Text block section start

Biological diversity in temperate forests is determined primarily by human-induced changes in land use and forestry practices, as well as by the site quality. Greatest diversity is reached in undisturbed, natural forests and on sites with highest fertility. Human-induced land conversion, fragmentation and air pollution can cause loss of biological diversity and ecosystem function, and climate change is likely to interact with these factors to cause further unpredictable changes. Many temperate forests, especially in Europe, have been fragmented, exploited and managed for many centuries as part of cultural landscapes, and some form of continued management will be required to maintain characteristic biological diversity and a desirable range of ecosystem goods and services. Some forest types and habitats have been particularly heavily destroyed or degraded (e.g. riparian forests). Only a very small amount of primary temperate forests remains and old growth characteristics and structures, such as dead wood, are usually under-represented in the majority of secondary and plantation forests. Overall, the temperate biome is currently an important terrestrial net carbon sink.

The main characteristics of tropical forest ecosystems are their high biological richness and high endemism and, unlike boreal forest ecosystems, the number of species greatly exceeds the number of key ecological processes. This situation gives the ecosystem an apparent stability. Tropical forests are also characterized by the very slow pace of their development, which presents a difficulty in studying their ecological processes. The consequences of species loss through human activity may be delayed and even possibly offset by redundancies in functional relationships. Tropical forest soils are vulnerable to rapid degradation and erosion after logging/forest clearing, because almost all organic matter is maintained in the vegetation. Unsustainable use in tropical forests results in the loss of key animal species, which act as vectors for reproduction and dispersal of forest trees, and loss of key structural attributes such as lianas and epiphytes, which could have long-lasting effects on biological diversity and its related goods and services. But there is also some evidence that secondary tropical forests can be carefully managed to sustain traditional products as well as some of the biological diversity and other environmental services found in primary forest. Tropical forests hold 37 per cent of forest carbon but, because of deforestation and land use changes, the tropical forest biome is currently a net source of carbon dioxide to the atmosphere.

Text block section end

Your tasks =
a: In the forest biodiversity text, why are tropical forest soils vulnerable to rapid degradation and erosion after logging or forest clearing?
b: Proceed with the forest biodiversity text, picking up after its final sentence.

Dataset section start

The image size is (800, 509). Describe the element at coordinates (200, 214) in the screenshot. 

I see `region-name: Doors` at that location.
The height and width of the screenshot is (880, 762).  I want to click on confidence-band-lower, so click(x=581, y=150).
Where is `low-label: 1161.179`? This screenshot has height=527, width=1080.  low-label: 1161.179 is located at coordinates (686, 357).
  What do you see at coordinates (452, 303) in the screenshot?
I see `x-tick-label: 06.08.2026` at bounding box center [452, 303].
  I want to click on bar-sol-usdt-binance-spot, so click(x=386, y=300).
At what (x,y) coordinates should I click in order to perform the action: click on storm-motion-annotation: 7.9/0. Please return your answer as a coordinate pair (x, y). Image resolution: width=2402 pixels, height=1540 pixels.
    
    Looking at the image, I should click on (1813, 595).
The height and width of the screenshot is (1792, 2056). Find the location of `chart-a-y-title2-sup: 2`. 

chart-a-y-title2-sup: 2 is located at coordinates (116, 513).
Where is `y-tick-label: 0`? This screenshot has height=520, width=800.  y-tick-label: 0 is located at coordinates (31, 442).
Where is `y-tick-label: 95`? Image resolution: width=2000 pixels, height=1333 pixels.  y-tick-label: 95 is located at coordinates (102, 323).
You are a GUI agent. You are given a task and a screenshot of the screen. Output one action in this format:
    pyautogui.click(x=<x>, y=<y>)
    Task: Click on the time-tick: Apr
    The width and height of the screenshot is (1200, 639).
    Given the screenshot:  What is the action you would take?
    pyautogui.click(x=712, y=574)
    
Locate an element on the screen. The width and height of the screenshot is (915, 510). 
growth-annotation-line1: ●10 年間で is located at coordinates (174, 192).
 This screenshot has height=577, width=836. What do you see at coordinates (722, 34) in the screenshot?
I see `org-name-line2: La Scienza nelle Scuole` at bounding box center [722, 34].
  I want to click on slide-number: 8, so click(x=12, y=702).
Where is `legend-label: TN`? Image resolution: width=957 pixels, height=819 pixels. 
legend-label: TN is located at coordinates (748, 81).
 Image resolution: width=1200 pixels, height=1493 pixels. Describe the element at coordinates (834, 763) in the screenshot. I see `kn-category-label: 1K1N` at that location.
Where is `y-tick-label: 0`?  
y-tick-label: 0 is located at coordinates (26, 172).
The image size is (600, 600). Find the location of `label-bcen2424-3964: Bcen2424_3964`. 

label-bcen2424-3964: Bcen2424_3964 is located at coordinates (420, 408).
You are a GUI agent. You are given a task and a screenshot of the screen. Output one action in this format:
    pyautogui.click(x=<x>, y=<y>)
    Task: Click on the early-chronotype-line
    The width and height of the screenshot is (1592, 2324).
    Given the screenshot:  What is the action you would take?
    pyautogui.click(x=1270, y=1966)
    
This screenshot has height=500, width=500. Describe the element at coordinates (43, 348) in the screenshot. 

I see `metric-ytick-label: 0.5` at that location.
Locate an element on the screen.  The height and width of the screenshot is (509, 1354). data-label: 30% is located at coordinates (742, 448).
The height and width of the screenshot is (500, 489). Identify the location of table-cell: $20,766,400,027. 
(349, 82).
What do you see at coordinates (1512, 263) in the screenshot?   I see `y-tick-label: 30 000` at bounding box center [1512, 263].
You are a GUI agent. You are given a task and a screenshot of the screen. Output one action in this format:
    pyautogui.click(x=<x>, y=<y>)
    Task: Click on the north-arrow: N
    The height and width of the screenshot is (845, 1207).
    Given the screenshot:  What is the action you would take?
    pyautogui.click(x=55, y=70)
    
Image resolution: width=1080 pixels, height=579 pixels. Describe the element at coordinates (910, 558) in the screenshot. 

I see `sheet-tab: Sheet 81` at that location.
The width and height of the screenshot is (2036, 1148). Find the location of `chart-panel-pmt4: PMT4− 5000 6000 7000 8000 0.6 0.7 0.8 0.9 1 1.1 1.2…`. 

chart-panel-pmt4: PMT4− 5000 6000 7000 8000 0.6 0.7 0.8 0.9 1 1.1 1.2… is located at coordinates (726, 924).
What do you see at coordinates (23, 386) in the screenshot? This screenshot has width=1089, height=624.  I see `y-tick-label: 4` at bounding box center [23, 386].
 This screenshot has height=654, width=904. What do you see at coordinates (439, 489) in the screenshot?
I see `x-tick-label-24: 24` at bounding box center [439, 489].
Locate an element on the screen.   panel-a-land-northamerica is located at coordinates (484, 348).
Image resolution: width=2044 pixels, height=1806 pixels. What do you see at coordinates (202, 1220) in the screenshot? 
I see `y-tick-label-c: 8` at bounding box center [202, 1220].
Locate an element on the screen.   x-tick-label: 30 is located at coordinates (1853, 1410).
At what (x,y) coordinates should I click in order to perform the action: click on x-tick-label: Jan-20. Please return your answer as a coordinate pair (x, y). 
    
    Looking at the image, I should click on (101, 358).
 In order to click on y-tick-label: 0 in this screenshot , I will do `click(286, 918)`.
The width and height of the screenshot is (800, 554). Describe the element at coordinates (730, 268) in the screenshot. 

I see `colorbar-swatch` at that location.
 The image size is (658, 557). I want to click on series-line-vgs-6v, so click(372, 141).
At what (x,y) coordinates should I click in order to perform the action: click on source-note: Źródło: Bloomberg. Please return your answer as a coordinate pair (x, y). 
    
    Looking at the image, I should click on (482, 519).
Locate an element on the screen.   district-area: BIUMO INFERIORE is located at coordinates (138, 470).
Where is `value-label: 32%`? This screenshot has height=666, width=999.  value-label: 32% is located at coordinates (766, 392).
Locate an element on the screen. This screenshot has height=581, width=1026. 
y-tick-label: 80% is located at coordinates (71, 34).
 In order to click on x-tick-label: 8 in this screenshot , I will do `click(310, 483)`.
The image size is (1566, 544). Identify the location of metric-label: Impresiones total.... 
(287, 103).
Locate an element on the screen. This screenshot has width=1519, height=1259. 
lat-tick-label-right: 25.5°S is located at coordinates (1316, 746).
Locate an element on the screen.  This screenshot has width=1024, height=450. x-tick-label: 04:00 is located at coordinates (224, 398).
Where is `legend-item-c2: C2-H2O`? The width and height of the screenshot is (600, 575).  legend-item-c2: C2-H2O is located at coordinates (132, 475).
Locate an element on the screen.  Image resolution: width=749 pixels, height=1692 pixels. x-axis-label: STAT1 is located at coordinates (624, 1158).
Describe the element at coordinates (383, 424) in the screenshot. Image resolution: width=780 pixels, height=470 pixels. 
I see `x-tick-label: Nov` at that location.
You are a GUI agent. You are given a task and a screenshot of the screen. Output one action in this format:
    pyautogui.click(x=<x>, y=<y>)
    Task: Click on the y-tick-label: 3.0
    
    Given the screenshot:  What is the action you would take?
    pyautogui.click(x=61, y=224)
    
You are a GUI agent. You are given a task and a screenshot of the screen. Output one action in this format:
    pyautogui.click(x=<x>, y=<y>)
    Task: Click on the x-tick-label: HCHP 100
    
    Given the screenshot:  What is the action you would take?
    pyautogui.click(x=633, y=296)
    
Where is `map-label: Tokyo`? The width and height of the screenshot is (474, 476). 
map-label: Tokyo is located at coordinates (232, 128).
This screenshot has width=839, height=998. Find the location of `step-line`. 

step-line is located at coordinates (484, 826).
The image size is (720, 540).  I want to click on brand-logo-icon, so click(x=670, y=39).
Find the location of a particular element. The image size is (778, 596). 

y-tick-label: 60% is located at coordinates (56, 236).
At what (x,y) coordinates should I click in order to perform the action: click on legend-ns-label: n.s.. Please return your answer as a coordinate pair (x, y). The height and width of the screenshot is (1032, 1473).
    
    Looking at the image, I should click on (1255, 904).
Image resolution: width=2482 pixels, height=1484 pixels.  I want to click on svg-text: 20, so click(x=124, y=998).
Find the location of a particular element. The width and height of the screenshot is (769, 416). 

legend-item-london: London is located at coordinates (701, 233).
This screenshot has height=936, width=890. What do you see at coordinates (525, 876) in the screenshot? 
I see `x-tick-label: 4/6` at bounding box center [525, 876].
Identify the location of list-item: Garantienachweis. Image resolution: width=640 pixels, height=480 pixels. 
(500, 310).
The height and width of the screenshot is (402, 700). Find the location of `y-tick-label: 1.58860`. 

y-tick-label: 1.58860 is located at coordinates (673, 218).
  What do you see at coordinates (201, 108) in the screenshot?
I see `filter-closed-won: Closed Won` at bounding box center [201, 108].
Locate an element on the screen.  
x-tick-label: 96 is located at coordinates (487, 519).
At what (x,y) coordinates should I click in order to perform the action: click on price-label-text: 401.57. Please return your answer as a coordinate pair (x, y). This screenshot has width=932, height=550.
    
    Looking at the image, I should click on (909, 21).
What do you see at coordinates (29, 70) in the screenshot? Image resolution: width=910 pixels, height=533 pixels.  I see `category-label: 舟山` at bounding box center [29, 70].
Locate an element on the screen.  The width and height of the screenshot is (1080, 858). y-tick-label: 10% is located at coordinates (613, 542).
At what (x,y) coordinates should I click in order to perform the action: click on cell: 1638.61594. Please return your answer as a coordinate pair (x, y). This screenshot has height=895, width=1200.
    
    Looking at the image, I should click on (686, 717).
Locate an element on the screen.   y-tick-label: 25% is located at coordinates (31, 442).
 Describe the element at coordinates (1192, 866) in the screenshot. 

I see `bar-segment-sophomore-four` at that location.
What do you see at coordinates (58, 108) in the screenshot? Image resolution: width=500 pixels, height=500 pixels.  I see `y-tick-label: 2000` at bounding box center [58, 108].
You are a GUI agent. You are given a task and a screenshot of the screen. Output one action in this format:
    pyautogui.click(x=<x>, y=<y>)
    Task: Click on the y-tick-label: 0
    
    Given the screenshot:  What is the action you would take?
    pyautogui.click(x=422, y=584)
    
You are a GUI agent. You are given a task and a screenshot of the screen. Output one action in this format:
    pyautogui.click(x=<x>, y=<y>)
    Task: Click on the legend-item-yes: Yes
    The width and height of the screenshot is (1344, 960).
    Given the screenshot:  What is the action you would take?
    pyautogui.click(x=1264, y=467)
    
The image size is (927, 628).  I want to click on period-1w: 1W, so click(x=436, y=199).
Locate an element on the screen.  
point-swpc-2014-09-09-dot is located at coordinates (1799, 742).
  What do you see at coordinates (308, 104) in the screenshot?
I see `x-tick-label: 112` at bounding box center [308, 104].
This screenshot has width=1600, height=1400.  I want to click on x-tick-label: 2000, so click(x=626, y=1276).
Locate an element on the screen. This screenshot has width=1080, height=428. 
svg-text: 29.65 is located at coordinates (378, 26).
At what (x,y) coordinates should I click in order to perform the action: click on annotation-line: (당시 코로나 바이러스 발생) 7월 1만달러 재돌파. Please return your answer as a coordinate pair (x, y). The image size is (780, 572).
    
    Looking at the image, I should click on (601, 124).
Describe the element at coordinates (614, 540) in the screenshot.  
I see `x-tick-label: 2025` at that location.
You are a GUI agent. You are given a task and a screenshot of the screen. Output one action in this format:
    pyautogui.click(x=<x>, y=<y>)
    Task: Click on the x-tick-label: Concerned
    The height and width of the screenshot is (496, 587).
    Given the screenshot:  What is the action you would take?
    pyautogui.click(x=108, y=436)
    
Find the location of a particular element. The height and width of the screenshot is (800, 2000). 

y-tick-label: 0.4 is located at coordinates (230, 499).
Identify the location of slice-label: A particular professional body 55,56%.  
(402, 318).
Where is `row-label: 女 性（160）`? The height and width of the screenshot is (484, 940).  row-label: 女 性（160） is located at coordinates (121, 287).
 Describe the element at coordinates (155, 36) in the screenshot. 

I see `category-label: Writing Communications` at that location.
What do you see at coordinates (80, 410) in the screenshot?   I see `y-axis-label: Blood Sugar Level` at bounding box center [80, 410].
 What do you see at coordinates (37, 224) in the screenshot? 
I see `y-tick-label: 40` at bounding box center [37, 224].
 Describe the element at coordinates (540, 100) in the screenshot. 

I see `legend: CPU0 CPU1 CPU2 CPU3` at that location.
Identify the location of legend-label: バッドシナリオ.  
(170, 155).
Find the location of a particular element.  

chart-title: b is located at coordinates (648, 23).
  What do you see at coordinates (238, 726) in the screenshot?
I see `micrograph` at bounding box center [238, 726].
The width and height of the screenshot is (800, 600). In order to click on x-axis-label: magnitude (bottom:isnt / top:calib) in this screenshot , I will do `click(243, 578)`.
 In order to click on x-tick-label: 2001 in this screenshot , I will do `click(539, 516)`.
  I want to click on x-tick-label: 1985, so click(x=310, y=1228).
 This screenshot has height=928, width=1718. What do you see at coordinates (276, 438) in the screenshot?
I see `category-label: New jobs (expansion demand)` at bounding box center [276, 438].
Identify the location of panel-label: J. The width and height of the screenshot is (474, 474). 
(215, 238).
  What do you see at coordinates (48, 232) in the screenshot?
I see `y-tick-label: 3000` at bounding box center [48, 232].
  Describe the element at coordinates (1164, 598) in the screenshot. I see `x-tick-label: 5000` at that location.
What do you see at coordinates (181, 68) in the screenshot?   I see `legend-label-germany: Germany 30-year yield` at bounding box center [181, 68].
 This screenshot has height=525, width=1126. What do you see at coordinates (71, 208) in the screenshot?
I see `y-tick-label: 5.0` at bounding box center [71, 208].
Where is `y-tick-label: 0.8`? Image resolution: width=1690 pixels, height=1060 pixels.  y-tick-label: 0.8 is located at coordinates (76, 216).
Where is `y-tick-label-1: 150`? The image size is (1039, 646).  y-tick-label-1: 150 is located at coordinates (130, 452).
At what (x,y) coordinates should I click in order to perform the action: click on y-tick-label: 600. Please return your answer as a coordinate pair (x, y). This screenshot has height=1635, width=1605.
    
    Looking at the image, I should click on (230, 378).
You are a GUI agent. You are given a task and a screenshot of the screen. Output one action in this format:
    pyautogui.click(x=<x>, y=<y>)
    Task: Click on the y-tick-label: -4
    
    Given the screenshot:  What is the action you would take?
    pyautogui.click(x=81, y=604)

Dataset section end

Expected results =
a: Almost all organic matter is maintained in the vegetation.

b:
Restoration of forest biological diversity in degraded forests and deforested lands is an issue of growing importance in both the developed countries and the developing world. Most studies of forest biological diversity have focused on natural forests. However, in the future there is a need to focus more on the potential, on the regional and landscape scales, for synergy from combining management of different forests, including primary, secondary, agro-forests and forest plantations, to achieve a specified range of goods and services. Where plantation forests are created on former agricultural lands, rather than as a direct replacement for natural forest, it has the potential to restore at least some of lost forest biological diversity and other goods and services, especially where native species of local origin are used. Plantations can also help reduce the pressure on natural forests for exploitation for fuel wood and timber. The rate of restoration of forest biological diversity in different situations is poorly understood and research should be increased in this area. Although considerable diversity may develop in a few decades, full restoration to levels of forest biological diversity approaching those found in primary forests may take centuries.